Ce qui fait voir rouge les cultivateurs de colza français – qui espéraient trouver un débouché dans la filière biodiesel – et les défenseurs de l’environnement. « Il faudra déboiser de nouvelles surfaces pour répondre à la demande mondiale croissante en huile de palme alimentaire », déplore Sylvain Angerand.

« Exclure les biocarburants à fort impact Casi [Changement d’affectation des sols indirects] peut permettre d’éviter le pire à très court terme », écrit Alain Karsenty, chercheur au Cirad (Centre de coopération internationale en recherche agronomique pour le développement), dans une tribune diffusée le 23 avril 2018 sur le site d’« Alternatives économiques ». Et de prévenir : « Si la législation ne change pas, ce sont 45 000 kilomètres carrés de forêt qui disparaîtront d’ici à 2030 rien qu’en Asie du Sud-Est. Et si d’autres secteurs, notamment le transport aérien, se lancent, nous n’avons aucune chance d’enrayer la déforestation au niveau mondial. » En juin dernier, le Parlement européen, la Commission et les États membres adoptaient un compromis : le plafonnement puis l’élimination, d’ici à 2030, des biocarburants à haut risque pour le climat et l’environnement. 
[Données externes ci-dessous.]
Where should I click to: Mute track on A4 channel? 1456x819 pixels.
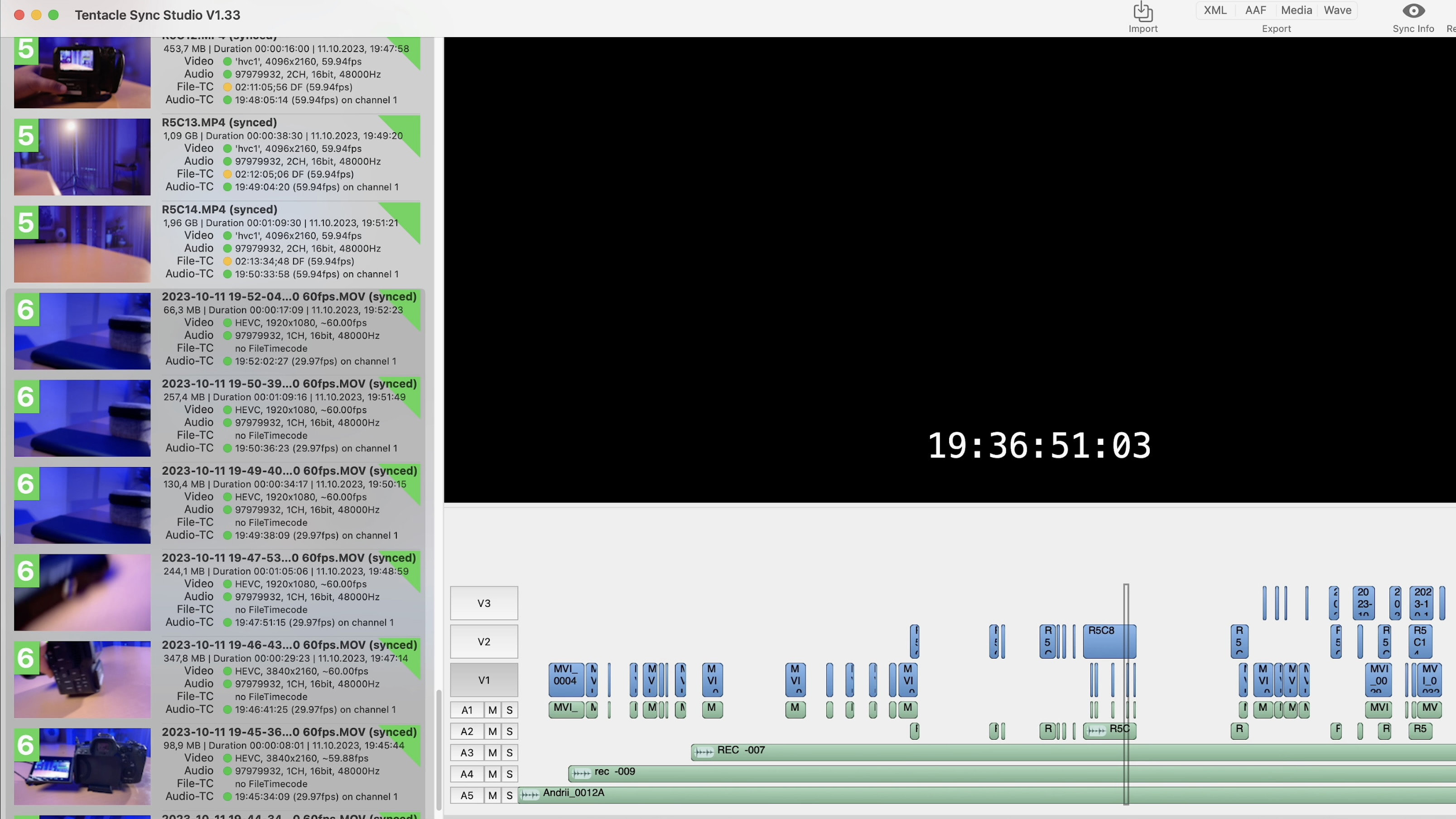(491, 773)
Le 13 mars, la Commission classait les biocarburants à l’huile de palme dans la catégorie des produits non durables. Le Parlement a deux mois pour décider si ce texte entrera en vigueur, malgré les pressions de la Malaisie et de l’Indonésie, prêts à boycotter nos avions, automobiles, armes… Et la France patauge. Le 20 décembre 2018, contre l’avis du gouvernement, l’Assemblée nationale a voté la fin de l’avantage fiscal lié au biodiesel à base d’huile de palme, qui fera augmenter son prix de 30 à 40 %. Une mesure qui, selon Patrick Pouyanné, PDG de Total, remettrait en cause la rentabilité du site de la Mède. 

Pendant ce temps, Chanee, un Français installé en Indonésie depuis vingt ans, continue à se faire régulièrement menacer de mort. Avec son association, Kalaweit, il a pu mettre à l’abri 640 hectares de forêt, patiemment rachetés. Son nouveau défi* : sanctuariser 1 500 hectares de forêt coincés entre des plantations de palmiers et des exploitations minières à Bornéo, où se sont réfugiés des orangs-outans, des ours malais, des panthères, des cerfs sambars. 

Mais, à long terme, que restera-t-il si nous ne stoppons pas notre surconsommation ? Des microbulles de biodiversité aux frontières desquelles se presseront de nouveaux prédateurs, les touristes avides de nature vierge. Voilà ce que nous léguerons à nos enfants.